Azabudai Hills is a new neighbourhood in Tokyo where Japan‘s tallest skyscraper has been designed to withstand a magnitude 9.0 earthquake. The mega-development is hailed as having the feel of a village but with all the requirements of a modern city.
It is due to open in full this year and has a total estimated cost of £3.3billion ($4.2bn). According to the scheme’s backers, the overall aim of Azabudai Hills is to create a city within a city where people can escape to, as opposed to fleeing from, during an earthquake.
Japan is one of the most earthquake prone countries in the world, with some 1,500 striking the country annually, although most are not strong enough to be felt.
A series of powerful quakes struck the west coast of Japan in Janury, killing dozens and reducing buildings to rubble.
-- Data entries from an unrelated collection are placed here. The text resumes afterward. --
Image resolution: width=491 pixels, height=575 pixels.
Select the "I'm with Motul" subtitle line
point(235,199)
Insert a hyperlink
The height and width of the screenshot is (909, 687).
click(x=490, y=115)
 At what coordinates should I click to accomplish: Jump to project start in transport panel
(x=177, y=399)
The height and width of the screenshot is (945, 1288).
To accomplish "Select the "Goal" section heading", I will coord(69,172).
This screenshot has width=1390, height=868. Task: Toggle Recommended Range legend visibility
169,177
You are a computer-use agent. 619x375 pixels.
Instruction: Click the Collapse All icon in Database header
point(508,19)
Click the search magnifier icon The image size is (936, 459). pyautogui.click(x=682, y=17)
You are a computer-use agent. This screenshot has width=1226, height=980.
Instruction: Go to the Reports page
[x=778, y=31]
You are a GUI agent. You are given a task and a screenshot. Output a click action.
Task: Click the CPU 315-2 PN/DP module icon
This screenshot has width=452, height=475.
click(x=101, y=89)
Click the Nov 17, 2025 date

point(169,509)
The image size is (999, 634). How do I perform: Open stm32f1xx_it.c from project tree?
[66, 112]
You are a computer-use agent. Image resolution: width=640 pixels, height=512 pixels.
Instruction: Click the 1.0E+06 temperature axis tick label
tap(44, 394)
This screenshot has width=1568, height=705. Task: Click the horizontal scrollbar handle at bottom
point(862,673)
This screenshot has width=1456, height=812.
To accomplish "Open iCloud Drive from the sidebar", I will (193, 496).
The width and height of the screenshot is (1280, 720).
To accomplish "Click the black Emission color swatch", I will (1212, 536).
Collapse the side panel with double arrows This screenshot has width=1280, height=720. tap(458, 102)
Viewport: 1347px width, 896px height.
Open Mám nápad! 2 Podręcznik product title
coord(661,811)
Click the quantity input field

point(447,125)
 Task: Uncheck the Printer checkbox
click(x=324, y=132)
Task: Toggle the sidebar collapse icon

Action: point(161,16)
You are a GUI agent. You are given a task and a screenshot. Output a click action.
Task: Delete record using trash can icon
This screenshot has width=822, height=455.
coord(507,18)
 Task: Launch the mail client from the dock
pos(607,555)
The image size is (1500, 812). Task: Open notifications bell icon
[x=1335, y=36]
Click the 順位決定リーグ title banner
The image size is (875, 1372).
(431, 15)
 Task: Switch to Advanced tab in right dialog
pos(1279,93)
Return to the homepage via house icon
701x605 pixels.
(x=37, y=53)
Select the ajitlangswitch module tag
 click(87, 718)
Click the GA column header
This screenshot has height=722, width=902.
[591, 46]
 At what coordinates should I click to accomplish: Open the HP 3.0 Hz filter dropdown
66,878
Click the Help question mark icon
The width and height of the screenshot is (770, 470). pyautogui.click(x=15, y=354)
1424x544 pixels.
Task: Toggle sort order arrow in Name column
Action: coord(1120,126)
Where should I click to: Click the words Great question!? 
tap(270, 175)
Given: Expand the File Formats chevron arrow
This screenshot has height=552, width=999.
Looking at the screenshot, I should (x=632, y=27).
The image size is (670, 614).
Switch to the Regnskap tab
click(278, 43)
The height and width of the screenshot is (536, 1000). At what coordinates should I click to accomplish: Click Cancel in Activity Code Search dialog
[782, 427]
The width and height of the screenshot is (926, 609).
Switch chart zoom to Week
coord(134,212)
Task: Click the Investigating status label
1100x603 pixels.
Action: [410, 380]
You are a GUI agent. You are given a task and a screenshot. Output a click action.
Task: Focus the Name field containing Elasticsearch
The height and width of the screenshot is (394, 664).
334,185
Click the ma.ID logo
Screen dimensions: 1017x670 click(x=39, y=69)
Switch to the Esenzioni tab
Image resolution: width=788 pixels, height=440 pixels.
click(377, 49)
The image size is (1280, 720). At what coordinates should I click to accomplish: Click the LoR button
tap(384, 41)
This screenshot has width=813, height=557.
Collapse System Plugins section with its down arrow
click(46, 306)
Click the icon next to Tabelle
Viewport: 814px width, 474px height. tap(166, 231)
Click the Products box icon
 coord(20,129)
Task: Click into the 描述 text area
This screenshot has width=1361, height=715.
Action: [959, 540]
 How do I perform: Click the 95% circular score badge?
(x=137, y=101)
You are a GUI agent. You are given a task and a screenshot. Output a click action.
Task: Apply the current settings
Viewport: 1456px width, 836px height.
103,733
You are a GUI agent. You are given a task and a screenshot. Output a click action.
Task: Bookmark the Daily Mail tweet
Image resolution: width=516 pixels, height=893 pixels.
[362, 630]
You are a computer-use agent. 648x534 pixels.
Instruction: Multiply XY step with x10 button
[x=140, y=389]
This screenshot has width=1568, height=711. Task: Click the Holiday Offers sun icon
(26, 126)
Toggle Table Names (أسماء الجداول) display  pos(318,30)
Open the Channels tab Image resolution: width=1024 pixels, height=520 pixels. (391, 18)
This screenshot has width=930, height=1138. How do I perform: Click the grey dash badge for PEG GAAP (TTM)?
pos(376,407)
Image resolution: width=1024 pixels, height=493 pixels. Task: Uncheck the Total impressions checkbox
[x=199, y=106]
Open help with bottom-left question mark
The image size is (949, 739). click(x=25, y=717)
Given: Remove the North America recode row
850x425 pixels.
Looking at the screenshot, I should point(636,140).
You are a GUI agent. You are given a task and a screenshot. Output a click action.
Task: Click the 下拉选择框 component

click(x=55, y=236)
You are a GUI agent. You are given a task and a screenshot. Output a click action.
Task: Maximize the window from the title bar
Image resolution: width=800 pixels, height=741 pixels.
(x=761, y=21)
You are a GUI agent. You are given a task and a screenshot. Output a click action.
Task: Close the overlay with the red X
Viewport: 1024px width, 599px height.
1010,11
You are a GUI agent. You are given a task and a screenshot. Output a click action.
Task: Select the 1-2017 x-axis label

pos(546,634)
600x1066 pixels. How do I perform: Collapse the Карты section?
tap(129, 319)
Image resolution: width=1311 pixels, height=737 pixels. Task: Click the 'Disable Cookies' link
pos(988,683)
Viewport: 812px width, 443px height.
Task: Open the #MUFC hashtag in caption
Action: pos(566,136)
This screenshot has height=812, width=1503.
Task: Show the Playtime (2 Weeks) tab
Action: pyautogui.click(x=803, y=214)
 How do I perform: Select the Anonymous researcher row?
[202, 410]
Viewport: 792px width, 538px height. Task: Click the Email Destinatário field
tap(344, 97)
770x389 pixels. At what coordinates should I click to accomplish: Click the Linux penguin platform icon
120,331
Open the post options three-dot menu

Meanwhile, Japan marked the 13th anniversary of the huge earthquake and tsunami which triggered a nuclear meltdown and left large parts of Fukushima prefecture uninhabitable with a minute’s silence and memorial events on Monday (March 11).
The 9.0 magnitude quake and tsunami ravaged parts of Japan’s northeastern coast on March 11, 2011, killing about 20,000 people and driving thousands from their homes in the prefectures of Miyagi, Iwate and Fukushima.
At 2.46pm local time — the point when the earthquake struck — people across Japan stopped to observe a minute’s silence. In Tokyo’s central Ginza shopping district, people stopped to pray on the sidewalk as a bell rang out, marking the moment.
Besides Azabudai Hills being designed to provide a “safe” place to flee to during earthquakes, it is also home to Japan’s first “super tall” skyscraper.
Soaring to 1,067 feet (330m), Azabudai Hills’ Mori JP Tower, is Japan’s tallest skyscraper, having surpassed former record holder, the Abeno Harukas Tower in Osaka by 83 feet.
Designed by British architect Thomas Heatherwick’s London based Heatherwick Studio, Azabudai hills was completed last year after more than 30 years of planning.
It has enough office space to accommodate 20,000 workers, art galleries, shops, a medical centre and 1,400 homes.
In a park at the base of Mori JP Tower sits a 16m-high canopy dubbed The Cloud, which has intricate looping shapes inspired by paper quilling, where rolls of paper are formed into decorative designs.
Mr Heatherwick, commenting on the new neighbourhood, told Wallpaper magazine in November: “We’ve learnt many lessons. And we are now even more convinced of the small scale and the importance of the district, rather than the building.”